== The input ==
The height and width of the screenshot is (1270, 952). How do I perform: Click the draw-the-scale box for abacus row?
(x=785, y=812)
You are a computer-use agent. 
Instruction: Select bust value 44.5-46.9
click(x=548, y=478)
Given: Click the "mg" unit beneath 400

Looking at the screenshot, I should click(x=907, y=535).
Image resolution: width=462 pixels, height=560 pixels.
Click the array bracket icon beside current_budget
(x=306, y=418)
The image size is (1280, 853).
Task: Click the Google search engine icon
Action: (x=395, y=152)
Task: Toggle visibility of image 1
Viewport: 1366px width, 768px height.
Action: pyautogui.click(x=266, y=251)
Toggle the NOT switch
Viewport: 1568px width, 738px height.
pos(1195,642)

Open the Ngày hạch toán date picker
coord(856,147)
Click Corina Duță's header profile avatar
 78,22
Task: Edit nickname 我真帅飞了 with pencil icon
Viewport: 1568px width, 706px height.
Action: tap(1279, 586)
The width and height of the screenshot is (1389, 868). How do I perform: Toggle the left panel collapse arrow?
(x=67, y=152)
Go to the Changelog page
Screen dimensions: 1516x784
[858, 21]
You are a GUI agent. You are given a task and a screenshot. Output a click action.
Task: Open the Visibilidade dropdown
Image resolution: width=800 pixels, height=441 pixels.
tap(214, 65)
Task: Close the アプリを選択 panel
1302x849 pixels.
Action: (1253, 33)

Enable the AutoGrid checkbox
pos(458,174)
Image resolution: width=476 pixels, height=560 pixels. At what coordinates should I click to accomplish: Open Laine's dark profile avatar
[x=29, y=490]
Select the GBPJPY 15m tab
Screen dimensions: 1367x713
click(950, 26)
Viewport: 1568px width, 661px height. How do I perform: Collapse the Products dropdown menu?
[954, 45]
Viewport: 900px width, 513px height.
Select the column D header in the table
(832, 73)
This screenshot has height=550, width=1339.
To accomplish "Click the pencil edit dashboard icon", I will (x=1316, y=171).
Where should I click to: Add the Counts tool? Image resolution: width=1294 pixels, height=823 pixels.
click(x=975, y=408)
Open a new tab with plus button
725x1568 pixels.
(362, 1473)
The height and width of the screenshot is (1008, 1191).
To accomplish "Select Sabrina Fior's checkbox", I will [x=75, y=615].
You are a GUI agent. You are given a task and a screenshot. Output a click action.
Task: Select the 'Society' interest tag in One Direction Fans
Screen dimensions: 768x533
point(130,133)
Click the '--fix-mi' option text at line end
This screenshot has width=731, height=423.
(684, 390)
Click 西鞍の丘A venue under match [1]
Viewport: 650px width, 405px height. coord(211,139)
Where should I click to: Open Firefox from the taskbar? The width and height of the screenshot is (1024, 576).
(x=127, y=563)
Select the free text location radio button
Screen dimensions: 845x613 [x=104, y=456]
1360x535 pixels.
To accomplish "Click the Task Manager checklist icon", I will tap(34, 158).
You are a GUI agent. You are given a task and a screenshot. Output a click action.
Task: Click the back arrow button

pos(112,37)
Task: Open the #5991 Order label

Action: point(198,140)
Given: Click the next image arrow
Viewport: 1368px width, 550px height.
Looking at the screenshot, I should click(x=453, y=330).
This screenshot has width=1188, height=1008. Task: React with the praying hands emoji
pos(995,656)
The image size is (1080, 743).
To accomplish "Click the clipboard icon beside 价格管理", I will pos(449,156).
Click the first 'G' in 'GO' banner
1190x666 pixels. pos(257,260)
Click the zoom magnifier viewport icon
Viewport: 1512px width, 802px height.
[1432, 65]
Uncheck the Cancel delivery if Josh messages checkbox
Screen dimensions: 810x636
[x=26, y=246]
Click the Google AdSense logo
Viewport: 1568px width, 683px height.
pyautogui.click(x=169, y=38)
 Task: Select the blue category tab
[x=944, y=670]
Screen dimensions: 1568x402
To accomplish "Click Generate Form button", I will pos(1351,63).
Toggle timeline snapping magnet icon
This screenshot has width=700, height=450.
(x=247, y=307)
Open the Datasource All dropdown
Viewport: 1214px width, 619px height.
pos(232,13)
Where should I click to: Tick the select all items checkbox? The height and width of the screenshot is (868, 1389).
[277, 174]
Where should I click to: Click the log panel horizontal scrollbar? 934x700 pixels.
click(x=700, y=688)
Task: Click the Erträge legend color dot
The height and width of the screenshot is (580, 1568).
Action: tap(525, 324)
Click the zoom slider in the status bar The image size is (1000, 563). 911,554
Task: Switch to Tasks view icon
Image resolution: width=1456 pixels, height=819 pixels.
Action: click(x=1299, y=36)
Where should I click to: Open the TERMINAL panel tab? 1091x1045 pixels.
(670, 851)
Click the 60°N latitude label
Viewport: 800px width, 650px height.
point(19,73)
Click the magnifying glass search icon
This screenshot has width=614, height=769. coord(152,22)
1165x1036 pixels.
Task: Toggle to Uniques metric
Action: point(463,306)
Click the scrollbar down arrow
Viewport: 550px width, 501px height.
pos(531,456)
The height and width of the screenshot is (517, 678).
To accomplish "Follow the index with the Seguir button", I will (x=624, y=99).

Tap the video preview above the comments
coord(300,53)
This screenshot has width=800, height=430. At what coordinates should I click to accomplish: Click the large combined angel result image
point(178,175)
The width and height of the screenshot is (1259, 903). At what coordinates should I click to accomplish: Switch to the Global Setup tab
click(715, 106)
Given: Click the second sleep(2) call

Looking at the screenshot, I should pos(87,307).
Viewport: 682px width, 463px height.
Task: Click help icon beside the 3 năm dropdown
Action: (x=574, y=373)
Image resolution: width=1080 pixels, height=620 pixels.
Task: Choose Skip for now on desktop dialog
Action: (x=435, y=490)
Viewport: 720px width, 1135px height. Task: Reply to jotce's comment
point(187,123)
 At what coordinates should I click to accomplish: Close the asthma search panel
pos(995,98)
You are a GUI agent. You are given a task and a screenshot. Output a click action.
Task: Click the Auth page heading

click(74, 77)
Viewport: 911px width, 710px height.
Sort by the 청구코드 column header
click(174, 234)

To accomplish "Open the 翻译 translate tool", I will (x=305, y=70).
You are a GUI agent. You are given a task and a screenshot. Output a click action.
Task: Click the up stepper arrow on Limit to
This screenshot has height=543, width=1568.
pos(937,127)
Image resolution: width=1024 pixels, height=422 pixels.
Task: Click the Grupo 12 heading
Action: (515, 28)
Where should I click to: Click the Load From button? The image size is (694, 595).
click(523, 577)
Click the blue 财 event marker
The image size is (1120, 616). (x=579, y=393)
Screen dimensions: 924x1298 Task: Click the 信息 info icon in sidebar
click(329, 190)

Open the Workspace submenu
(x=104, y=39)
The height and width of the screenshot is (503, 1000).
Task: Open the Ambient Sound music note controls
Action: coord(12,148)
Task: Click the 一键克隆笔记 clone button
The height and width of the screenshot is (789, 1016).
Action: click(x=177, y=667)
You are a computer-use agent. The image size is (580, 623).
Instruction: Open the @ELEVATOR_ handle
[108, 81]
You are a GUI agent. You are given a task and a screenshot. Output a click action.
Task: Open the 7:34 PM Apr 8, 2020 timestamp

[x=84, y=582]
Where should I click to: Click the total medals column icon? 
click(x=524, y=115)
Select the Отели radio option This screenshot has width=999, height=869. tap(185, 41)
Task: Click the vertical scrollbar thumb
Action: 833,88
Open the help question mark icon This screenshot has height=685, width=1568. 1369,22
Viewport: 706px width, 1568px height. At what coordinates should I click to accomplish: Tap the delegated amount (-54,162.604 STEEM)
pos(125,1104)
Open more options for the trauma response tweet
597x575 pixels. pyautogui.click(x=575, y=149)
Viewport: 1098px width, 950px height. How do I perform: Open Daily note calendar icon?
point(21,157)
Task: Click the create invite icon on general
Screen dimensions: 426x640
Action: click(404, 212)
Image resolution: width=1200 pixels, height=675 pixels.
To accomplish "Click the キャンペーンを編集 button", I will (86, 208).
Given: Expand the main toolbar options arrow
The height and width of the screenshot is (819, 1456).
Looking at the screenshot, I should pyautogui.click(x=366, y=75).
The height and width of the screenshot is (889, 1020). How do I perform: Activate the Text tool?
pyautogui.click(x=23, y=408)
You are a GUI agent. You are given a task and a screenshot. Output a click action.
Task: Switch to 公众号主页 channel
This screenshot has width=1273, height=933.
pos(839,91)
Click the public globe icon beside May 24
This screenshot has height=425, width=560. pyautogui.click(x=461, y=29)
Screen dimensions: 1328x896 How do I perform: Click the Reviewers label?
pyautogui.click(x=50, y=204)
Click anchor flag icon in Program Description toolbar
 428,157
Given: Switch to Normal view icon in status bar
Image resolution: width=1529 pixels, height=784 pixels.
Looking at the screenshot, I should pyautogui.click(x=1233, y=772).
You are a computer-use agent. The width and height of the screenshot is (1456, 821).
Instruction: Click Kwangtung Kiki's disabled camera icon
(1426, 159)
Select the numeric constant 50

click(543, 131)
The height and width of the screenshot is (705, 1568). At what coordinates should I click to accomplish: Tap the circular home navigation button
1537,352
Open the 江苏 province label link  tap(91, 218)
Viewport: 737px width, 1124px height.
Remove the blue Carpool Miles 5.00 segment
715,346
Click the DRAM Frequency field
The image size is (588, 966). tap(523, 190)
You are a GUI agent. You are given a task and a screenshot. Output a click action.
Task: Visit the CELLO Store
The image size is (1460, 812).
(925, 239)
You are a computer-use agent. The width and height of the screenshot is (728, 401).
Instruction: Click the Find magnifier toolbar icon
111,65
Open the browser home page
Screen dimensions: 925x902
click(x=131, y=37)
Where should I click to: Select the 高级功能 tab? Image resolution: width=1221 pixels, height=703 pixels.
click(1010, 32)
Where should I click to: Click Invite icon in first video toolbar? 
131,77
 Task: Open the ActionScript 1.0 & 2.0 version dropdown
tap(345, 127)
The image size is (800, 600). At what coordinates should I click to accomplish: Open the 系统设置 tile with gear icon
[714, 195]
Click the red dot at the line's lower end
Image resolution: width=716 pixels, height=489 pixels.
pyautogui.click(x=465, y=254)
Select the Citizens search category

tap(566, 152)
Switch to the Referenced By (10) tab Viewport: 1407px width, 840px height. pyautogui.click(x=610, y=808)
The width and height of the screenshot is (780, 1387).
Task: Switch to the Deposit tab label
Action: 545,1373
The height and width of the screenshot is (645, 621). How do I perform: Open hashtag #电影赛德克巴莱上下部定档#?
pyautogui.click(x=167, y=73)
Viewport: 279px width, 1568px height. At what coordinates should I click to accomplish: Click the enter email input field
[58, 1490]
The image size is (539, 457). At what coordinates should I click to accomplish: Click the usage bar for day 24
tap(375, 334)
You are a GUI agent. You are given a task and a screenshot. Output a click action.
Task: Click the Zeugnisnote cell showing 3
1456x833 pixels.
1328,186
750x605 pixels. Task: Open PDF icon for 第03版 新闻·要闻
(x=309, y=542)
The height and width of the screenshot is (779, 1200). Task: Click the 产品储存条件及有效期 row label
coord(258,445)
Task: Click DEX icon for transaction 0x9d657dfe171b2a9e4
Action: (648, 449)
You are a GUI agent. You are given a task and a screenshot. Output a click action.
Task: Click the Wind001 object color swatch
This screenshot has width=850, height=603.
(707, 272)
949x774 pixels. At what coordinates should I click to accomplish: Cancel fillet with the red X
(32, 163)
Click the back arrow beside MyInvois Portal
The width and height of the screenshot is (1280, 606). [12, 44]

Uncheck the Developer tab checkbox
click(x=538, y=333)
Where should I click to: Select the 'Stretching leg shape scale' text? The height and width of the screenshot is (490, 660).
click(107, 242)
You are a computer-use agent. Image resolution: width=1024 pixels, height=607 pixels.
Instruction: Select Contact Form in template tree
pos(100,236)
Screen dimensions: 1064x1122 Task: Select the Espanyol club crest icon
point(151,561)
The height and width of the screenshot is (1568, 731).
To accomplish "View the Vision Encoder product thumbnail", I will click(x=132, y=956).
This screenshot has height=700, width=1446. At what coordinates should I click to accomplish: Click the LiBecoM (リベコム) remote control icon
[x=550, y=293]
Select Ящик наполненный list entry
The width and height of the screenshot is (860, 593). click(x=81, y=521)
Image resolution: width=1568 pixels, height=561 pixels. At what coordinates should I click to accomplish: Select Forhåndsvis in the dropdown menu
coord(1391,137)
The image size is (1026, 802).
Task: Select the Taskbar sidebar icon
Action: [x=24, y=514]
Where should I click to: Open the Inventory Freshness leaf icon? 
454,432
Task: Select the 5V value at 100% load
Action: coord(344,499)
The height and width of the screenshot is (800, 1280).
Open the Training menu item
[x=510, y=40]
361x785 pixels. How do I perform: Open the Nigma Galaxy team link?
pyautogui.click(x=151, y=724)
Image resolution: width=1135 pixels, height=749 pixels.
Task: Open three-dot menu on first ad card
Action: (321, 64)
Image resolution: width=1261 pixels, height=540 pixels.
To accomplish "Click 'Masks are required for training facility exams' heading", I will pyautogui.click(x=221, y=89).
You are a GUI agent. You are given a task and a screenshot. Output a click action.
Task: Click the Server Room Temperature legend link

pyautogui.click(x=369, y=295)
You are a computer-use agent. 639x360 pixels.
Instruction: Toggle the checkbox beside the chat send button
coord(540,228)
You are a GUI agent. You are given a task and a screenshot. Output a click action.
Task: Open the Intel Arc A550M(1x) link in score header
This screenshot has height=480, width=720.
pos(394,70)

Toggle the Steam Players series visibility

== Work instructions ==
Using the entries above, output exactly the lines between the line holding "Uncheck the Cancel" and the line holding "The height and width of the screenshot is (517, 678).", end lines included, and nothing more.

== Answer space ==
Uncheck the Cancel delivery if Josh messages checkbox
Screen dimensions: 810x636
[x=26, y=246]
Click the Google AdSense logo
Viewport: 1568px width, 683px height.
pyautogui.click(x=169, y=38)
 Task: Select the blue category tab
[x=944, y=670]
Screen dimensions: 1568x402
To accomplish "Click Generate Form button", I will pos(1351,63).
Toggle timeline snapping magnet icon
This screenshot has width=700, height=450.
(x=247, y=307)
Open the Datasource All dropdown
Viewport: 1214px width, 619px height.
pos(232,13)
Where should I click to: Tick the select all items checkbox? The height and width of the screenshot is (868, 1389).
[277, 174]
Where should I click to: Click the log panel horizontal scrollbar? 934x700 pixels.
click(x=700, y=688)
Task: Click the Erträge legend color dot
The height and width of the screenshot is (580, 1568).
Action: tap(525, 324)
Click the zoom slider in the status bar The image size is (1000, 563). 911,554
Task: Switch to Tasks view icon
Image resolution: width=1456 pixels, height=819 pixels.
Action: click(x=1299, y=36)
Where should I click to: Open the TERMINAL panel tab? 1091x1045 pixels.
(670, 851)
Click the 60°N latitude label
Viewport: 800px width, 650px height.
point(19,73)
Click the magnifying glass search icon
This screenshot has width=614, height=769. coord(152,22)
1165x1036 pixels.
Task: Toggle to Uniques metric
Action: point(463,306)
Click the scrollbar down arrow
Viewport: 550px width, 501px height.
pos(531,456)
The height and width of the screenshot is (517, 678).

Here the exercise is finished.